Un sale type.

Hervé Lénervé

Ah, mes voisins ! Je ne préfère même pas aux voisins, mes voisines, c’est pour dire si je suis un sale type.

J'ai des voisins charmants, j'habite dans une impasse où l'on se connait tous. On organise des repas de quartier, on aime les chats !

Le seul problème dans ce quartier calme et aimable, c'est moi, car je n'adore rien moins que de faire chier les gens et mes voisins sont des gens à disposition. C'est mon vivier. On aime les chats ! Pas tous, ma voisine mitoyenne a une phobie sur ce gentil animal à griffes qui tue tout ce qui bouge. Savez-vous que dans le règne animal, le chat est la seule bestiole qui tue sans avoir besoin d'avoir faim, juste pour le fun. Après avoir fait subir le supplice de la torture à sa proie, « tu peux encore espérer t'échapper ! Bé non, t'es cuite, ma souris ! » Dit-elle… (Je préfère les chattes fines, sans aucune allusion grivoise, aux gros matous ventripotents.) Dit-elle, au rongeur en l'envoyant valser à un mètre dans les airs comme une balle que l'on reprend de volée pour l'envoyer voler d'ailleurs, ailleurs, encore un peu plus loin. Puis elle s'en désintéresse, car ça ne bouge plus du tout, même en insistant beaucoup… c'est plus marrant… c'est comme mort, dirait-on ! De plus, elle n'a pas d'appétit aujourd'hui. Tant pis, la carcasse sera bouffée par les asticots et les fourmis qui s'en lèchent déjà les mandibules.

Donc revenons sur le dos, sans allusion salace, de ma voisine. Elle n'aime pas les chats, qu'à cela ne tienne, dès qu'elle a le dos… j'espère qu'elle l'a beau, son dos, depuis le temps qu'on en parle… tourné, le dos, je mets ma chatte dans son jardin pour la divertir un peu et ça marche, elle pare en criant comme une enfant. Ah, ces filles, quand même, de vraies gamines, vraiment !

J'en ai une autre de mes voisines, bien que ce soit un voisin, au demeurant, qui aime bien mettre des robes pour se faire passer pour une grande dame d'un mètre soixante-quinze sans talon. D'ailleurs puisqu'on en parle, moi qui l'ai vu à poil dans son jardin, le voisin, je peux vous dire qu'il est nettement mieux en voisine. Ce qui ne fut pas le cas de toute la communauté, quand j'affichais le cliché que j'avais pris de lui, à son insu et à poil aussi, sur tous les lampadaires de l'impasse. Son secret dévoilé, plutôt que d'affronter les regards narquois à la boulangerie, il préféra se pendre à son noyer dans sa robe de mariée, toute neuve, jamais servie. Chacun fait comme il veut, on est libre et vive la noyée ! Ce qui fut cocasse, ce fut que par strangulation il eut une érection du Diable et avez-vous déjà vue une mariée en robe ajustée bandant comme un cheval ? Drolatique, vous dis-je !

Un jour, dans la rue, tous criaient apeurés le même nom : Marius !

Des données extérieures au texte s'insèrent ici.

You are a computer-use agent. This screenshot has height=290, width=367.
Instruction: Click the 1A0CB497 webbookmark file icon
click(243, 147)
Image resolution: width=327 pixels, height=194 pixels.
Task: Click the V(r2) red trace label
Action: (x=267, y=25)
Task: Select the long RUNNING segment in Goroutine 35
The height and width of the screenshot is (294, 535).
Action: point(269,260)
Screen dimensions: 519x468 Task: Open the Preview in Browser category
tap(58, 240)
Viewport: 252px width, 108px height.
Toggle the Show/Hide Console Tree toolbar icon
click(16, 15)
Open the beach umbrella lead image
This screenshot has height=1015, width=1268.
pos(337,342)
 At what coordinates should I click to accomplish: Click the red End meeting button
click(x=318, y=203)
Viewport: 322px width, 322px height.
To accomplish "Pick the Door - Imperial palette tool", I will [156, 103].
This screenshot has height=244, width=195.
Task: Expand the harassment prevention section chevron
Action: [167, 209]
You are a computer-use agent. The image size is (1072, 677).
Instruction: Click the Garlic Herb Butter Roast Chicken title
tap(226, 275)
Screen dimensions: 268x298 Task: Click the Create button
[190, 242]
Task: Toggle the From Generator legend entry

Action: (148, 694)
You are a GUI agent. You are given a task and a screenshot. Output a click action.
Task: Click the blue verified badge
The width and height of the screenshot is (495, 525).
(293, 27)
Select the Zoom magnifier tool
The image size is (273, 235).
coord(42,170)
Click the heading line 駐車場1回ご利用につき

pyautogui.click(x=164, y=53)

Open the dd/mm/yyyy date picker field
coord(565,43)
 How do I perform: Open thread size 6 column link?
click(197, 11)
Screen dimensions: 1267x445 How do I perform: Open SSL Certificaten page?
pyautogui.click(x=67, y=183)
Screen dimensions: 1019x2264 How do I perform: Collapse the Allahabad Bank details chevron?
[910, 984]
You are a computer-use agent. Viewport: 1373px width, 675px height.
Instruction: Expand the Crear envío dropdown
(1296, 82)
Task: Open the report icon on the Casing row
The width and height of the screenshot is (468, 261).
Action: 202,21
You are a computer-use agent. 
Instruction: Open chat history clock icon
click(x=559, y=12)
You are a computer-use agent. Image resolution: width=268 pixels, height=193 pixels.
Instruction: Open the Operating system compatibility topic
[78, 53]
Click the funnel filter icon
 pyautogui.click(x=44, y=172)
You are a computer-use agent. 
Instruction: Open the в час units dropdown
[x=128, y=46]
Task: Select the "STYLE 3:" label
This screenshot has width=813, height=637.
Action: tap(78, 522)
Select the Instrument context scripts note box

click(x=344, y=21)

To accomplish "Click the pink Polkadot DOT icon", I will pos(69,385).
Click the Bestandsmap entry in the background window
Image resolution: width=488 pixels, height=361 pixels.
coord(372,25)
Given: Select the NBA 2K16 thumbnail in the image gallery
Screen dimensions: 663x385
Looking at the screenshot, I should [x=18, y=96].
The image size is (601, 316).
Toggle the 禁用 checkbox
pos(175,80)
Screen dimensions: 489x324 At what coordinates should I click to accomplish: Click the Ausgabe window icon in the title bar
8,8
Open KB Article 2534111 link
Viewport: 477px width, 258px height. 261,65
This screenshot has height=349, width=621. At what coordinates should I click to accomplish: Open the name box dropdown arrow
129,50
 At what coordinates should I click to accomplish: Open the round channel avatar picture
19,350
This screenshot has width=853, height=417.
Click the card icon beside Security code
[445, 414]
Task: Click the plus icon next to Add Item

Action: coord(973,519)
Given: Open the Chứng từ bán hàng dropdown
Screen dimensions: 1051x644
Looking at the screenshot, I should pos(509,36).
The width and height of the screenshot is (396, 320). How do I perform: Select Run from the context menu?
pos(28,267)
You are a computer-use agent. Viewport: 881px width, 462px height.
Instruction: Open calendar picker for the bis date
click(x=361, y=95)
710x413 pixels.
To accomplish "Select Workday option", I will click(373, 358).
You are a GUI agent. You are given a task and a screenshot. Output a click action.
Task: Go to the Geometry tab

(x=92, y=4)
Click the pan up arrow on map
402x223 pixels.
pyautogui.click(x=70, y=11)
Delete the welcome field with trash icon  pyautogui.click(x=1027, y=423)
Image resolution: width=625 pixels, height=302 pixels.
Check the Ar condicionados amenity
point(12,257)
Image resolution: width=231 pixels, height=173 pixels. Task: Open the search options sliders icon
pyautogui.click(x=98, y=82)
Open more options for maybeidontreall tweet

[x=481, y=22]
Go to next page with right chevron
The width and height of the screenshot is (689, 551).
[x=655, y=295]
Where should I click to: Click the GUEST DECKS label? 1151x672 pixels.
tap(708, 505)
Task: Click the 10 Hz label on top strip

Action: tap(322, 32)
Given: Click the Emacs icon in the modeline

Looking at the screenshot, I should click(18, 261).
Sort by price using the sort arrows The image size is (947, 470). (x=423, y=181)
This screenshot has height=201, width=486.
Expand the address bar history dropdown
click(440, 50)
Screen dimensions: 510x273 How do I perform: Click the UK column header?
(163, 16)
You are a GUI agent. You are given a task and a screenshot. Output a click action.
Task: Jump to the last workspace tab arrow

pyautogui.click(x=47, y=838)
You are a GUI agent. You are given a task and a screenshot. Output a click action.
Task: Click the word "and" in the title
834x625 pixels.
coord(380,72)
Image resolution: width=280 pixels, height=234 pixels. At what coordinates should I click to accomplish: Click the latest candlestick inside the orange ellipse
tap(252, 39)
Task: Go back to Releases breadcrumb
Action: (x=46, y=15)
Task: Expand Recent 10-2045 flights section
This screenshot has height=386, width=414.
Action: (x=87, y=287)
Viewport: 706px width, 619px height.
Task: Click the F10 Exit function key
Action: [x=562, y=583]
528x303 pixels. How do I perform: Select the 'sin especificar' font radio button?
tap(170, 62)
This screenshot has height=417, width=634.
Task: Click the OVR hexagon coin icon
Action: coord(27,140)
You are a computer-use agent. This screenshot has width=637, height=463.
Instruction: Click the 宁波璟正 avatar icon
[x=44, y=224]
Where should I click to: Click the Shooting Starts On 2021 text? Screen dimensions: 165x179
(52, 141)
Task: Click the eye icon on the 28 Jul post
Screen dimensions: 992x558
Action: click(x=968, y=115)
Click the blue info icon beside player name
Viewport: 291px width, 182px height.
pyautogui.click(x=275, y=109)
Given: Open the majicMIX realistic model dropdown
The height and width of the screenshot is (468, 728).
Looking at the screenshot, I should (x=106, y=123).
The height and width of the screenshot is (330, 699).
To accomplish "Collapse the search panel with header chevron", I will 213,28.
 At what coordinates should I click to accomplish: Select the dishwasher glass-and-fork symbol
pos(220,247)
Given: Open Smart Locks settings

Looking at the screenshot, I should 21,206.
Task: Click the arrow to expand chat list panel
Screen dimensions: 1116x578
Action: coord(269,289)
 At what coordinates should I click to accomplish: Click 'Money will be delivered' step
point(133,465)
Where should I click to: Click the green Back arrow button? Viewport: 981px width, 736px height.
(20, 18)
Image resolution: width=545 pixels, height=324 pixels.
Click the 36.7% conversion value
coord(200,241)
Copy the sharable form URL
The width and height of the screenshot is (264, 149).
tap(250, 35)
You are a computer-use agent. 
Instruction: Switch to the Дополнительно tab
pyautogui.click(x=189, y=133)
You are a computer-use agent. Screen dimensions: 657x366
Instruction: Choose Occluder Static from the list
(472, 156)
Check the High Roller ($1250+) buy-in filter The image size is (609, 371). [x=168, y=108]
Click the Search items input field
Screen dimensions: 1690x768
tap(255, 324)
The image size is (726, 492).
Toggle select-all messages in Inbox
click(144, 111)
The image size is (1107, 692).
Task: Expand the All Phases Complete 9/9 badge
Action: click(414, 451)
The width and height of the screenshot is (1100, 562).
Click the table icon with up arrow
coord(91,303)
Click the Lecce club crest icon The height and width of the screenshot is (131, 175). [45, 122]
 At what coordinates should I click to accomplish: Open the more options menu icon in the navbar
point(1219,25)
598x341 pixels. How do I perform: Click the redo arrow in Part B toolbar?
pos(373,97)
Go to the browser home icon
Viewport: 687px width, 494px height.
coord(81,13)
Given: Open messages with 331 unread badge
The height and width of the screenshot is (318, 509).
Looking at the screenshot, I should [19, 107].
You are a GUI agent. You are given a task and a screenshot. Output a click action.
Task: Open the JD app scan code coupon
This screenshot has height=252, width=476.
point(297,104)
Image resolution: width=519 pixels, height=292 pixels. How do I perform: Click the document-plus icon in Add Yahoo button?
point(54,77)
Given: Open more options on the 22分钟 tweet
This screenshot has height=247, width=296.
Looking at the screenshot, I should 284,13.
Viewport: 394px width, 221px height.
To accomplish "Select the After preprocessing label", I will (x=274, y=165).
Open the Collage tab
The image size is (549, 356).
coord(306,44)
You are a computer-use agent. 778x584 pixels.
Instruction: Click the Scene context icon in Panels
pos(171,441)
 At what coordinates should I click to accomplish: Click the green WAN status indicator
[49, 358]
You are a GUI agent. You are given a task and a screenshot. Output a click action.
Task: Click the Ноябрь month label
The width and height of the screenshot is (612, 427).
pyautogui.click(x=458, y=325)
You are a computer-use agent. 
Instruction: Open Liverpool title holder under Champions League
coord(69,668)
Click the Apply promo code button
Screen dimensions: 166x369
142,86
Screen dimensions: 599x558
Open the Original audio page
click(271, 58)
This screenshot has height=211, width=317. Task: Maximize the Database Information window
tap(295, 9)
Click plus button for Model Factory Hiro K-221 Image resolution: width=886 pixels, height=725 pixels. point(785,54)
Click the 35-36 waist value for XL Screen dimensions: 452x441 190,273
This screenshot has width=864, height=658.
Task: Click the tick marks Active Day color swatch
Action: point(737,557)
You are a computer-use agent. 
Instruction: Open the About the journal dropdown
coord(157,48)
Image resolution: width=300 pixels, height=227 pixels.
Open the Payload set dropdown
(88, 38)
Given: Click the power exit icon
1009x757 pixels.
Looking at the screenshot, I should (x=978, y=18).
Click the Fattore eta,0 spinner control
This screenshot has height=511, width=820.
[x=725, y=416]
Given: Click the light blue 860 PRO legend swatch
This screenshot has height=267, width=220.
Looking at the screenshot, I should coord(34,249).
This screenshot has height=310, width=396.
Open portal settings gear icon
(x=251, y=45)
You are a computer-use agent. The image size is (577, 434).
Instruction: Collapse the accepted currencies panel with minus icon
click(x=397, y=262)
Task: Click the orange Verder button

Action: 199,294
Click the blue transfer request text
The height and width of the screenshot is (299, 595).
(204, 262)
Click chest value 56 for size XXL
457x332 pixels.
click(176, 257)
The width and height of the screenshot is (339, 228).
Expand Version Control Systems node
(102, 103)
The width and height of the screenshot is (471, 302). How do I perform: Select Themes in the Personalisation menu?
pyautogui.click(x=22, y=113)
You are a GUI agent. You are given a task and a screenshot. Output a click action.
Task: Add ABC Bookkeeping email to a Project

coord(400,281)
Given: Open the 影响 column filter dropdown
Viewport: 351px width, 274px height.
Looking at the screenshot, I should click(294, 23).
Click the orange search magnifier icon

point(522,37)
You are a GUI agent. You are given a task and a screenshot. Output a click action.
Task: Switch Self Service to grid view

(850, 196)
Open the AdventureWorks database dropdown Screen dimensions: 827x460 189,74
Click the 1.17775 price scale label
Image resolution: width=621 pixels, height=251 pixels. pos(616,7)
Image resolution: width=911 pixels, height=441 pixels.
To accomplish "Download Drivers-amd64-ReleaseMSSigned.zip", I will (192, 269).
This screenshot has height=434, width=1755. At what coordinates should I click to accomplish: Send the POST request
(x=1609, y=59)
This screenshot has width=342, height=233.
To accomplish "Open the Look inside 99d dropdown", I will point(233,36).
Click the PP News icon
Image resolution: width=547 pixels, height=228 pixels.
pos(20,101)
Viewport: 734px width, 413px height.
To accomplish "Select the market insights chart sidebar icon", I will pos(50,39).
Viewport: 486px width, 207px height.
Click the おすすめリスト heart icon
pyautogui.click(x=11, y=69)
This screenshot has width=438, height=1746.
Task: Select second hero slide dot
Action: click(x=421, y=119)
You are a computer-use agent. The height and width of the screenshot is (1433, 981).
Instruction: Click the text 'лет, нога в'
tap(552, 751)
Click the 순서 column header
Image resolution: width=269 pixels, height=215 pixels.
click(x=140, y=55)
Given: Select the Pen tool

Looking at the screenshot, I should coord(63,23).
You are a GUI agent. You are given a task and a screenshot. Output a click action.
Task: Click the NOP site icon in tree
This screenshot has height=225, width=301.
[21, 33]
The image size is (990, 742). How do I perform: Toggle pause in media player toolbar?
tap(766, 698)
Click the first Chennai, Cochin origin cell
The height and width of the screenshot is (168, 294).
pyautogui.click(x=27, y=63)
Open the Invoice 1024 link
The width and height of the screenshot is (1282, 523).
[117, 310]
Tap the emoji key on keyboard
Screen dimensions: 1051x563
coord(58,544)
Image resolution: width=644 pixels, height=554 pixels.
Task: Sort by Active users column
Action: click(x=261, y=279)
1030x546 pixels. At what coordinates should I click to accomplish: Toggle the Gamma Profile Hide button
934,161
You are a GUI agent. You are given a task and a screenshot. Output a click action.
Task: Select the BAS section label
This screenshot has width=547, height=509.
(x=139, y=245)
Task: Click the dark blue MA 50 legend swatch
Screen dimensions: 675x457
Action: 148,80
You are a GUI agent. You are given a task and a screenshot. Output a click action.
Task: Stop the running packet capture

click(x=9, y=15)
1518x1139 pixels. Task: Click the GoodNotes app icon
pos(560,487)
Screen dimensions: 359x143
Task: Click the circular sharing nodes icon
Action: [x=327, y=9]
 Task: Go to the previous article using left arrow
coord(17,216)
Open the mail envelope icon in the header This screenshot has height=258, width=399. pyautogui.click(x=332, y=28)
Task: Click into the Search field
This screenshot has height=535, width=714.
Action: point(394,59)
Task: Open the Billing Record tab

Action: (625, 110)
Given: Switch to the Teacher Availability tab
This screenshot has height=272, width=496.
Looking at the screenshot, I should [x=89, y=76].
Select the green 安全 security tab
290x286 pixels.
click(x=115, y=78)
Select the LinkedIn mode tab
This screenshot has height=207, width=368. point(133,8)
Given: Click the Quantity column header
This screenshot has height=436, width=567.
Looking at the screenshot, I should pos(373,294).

Quel était donc, ce vacarme ? Je sortis pour le savoir. Un gamin de quatre ans avait disparu et tous le cherchaient en s'époumonant de concert… cacophonique de son nom. Le môme s'était caché et bien caché, dans une cavité pour les compteurs d'eau de la rue qui avait été laissée béante. Je le trouvai le premier et après lui avoir fait un clin d'œil avec mon index sur les lèvres pour sceller notre secret, je remis le couvercle en fonte sur la fosse pour parfaire sa cachette. Il dut m'en être reconnaissant, car personne ne le découvrit. Il fallut l'aide des chiens policiers pour trouver son cadavre quinze jours plus tard. Les enquêteurs se posèrent la question comment un gosse si faible avait pu remettre une trappe si lourde (car je suis très costaud). Heureusement que je fournis aux policiers la description du mec que je prétendis avoir vu, c'était celle du macho du 23 bis. Sans mon aide, ils seraient encore en train de rechercher un éventuel coupable hypothétique.

Voilà, je vous le disais, je suis un sale type ! Mais j'assume, le tout étant de ne pas habiter trop près de chez moi et vous verrez que loin de mes facéties bon enfant, la vie est douce et facile dans mon quartier.